### Work item
Among the lines below, return each one that contains the word "computer".

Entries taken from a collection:
■ ■ ■

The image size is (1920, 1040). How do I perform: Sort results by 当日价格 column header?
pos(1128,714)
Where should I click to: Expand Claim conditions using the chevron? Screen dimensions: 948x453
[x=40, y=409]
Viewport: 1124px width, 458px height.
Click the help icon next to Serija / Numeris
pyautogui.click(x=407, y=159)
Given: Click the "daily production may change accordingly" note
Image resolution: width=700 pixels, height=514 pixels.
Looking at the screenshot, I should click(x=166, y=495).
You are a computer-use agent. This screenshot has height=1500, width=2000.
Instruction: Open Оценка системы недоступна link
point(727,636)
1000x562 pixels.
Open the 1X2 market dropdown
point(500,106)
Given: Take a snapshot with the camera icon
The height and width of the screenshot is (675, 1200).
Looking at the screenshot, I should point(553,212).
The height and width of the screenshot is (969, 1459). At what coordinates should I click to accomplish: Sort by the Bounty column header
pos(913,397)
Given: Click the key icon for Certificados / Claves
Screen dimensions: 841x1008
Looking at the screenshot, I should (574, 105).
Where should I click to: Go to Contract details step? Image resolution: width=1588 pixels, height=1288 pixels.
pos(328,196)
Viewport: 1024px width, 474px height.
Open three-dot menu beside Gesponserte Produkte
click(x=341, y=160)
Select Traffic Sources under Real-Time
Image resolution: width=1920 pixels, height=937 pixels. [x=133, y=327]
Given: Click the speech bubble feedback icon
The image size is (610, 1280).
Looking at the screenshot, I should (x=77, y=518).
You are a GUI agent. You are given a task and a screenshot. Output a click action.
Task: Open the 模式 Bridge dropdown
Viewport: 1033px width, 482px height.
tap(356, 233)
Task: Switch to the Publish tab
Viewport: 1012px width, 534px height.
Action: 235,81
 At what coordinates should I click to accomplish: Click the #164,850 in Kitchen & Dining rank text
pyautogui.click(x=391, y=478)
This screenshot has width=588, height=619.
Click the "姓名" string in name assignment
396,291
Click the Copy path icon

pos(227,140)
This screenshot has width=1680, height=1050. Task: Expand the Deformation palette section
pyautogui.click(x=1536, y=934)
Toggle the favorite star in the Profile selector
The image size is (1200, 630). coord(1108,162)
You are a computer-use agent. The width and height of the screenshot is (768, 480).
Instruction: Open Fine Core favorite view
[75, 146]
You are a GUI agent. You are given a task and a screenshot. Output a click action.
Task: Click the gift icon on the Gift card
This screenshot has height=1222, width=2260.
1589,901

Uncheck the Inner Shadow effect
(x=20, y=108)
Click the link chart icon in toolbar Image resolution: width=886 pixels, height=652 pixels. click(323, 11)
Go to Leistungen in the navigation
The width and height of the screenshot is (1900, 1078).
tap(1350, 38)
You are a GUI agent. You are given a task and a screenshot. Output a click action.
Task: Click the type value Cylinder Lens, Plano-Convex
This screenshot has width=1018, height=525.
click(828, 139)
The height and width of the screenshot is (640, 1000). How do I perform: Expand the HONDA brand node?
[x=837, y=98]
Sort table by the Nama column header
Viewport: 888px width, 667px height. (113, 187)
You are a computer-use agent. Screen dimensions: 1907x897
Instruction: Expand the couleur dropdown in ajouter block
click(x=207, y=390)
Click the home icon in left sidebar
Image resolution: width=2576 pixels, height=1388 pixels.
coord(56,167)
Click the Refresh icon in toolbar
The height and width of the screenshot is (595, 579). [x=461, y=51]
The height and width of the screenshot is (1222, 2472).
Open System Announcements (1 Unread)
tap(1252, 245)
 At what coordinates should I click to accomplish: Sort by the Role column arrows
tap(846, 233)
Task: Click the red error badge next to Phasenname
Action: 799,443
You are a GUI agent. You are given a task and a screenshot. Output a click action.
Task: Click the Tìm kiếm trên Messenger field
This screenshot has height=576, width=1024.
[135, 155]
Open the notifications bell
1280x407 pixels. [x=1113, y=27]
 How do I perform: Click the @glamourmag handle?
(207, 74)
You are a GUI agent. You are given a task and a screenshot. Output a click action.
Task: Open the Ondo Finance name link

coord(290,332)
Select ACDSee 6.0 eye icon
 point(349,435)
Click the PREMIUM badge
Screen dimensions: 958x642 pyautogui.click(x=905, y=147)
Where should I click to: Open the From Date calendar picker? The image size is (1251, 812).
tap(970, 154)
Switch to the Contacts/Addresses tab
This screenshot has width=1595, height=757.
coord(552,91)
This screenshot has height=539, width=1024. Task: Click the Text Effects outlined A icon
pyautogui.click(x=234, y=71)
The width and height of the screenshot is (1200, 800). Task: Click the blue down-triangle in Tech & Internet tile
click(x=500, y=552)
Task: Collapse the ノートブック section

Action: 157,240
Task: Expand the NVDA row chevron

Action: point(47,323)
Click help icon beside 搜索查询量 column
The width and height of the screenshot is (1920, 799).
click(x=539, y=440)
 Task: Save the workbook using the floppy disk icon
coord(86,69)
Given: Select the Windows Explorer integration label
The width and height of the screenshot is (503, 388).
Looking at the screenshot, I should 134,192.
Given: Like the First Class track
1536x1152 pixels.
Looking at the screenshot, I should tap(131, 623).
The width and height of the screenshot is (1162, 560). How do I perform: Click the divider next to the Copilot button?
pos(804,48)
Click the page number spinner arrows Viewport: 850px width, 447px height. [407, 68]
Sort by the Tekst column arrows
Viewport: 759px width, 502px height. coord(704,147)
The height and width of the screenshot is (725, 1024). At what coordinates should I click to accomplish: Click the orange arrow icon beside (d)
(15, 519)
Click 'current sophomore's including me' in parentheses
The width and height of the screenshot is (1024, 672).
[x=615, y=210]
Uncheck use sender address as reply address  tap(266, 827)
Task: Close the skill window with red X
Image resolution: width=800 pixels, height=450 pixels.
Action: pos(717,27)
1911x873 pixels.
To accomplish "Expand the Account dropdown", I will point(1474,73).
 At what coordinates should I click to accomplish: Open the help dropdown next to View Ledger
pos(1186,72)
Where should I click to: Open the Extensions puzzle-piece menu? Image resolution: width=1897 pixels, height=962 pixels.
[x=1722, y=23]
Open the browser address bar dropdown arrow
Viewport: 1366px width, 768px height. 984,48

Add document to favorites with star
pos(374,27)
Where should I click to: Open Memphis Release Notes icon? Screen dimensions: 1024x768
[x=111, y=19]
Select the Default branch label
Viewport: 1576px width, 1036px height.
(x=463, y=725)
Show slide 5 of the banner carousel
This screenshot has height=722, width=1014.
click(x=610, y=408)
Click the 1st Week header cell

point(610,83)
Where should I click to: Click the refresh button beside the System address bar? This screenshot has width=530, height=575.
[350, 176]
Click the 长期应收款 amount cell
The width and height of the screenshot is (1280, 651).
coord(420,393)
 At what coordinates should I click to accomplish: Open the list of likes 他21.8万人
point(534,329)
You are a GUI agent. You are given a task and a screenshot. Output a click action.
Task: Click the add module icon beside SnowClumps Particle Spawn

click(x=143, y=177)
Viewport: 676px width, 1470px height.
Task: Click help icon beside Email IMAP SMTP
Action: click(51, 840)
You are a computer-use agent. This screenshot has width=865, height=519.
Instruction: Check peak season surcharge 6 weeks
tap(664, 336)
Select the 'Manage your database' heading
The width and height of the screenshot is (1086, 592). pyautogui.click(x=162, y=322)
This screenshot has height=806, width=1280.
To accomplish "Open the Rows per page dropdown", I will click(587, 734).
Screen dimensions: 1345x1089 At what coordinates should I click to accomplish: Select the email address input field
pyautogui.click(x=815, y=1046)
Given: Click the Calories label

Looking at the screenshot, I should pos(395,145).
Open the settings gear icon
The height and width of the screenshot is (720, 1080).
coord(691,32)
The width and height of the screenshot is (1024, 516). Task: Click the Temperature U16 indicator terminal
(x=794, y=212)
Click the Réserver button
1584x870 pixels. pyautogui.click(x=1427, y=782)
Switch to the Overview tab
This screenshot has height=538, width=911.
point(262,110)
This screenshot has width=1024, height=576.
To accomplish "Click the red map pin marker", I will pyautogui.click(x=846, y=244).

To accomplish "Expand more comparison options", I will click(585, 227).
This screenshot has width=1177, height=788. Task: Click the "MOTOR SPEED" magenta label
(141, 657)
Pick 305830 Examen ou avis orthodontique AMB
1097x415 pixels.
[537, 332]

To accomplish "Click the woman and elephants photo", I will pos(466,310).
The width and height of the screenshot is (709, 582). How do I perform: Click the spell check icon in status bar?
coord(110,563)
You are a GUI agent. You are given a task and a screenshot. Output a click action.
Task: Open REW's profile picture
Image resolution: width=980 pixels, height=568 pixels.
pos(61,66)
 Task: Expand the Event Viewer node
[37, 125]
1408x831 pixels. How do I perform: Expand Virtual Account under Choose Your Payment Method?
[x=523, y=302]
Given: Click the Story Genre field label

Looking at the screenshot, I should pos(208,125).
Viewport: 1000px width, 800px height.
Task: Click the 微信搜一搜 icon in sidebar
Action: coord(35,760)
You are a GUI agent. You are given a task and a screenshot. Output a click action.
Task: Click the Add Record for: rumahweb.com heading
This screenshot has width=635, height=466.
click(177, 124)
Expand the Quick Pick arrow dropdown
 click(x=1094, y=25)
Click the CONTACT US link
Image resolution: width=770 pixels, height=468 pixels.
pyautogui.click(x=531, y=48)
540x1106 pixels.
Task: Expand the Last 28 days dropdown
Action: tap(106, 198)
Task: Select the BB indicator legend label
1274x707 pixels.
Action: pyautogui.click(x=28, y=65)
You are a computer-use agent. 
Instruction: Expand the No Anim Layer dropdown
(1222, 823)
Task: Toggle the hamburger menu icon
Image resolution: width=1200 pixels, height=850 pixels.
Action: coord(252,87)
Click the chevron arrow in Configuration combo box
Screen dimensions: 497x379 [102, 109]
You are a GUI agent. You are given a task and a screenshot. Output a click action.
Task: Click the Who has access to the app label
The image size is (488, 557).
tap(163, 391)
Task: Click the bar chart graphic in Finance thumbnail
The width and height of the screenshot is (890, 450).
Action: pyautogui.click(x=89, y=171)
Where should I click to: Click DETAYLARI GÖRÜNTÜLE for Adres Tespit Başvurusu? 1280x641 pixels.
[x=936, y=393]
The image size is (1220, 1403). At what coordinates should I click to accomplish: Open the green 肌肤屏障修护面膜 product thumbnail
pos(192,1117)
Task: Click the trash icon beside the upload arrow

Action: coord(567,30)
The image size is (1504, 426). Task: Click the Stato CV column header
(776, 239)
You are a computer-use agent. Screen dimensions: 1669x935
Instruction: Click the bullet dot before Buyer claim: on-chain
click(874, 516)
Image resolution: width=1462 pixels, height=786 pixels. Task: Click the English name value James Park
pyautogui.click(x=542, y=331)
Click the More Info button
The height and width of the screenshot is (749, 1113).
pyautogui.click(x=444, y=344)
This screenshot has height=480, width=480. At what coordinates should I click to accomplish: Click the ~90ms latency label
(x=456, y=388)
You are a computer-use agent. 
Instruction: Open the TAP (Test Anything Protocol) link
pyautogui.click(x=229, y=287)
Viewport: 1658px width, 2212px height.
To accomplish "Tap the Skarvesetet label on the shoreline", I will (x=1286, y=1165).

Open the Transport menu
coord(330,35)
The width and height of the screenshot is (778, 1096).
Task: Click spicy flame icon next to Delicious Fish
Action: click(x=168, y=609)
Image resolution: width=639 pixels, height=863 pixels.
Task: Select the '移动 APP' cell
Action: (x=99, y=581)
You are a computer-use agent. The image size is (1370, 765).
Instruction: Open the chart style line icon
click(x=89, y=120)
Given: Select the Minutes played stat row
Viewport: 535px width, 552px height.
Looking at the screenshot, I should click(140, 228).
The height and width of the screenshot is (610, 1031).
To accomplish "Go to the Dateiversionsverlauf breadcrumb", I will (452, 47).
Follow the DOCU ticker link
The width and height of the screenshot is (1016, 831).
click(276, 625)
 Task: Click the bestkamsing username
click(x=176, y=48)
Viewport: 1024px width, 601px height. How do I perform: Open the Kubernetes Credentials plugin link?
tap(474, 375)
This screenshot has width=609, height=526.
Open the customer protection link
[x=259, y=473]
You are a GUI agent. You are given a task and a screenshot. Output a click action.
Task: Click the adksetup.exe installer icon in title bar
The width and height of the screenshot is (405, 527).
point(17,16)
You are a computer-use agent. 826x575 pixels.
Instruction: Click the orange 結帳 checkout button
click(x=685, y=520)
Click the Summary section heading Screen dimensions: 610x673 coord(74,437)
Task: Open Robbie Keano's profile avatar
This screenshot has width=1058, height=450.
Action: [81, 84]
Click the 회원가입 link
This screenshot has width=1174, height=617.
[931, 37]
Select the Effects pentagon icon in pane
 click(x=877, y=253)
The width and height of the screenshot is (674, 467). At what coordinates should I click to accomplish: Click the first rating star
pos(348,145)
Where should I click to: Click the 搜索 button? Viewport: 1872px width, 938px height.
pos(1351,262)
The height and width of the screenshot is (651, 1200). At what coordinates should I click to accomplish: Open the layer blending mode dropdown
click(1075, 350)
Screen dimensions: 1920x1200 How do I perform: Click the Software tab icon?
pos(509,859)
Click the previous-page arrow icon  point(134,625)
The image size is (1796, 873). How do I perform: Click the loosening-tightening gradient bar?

■ ■ ■

### Answer to this problem
You are a computer-use agent. This screenshot has height=1500, width=2000.
You are a computer-use agent. The width and height of the screenshot is (768, 480).
You are a computer-use agent. Screen dimensions: 1907x897
You are a computer-use agent. This screenshot has width=865, height=519.
You are a computer-use agent. 
You are a computer-use agent. Screen dimensions: 1669x935
You are a computer-use agent. 
You are a computer-use agent. The image size is (1370, 765).
You are a computer-use agent. 826x575 pixels.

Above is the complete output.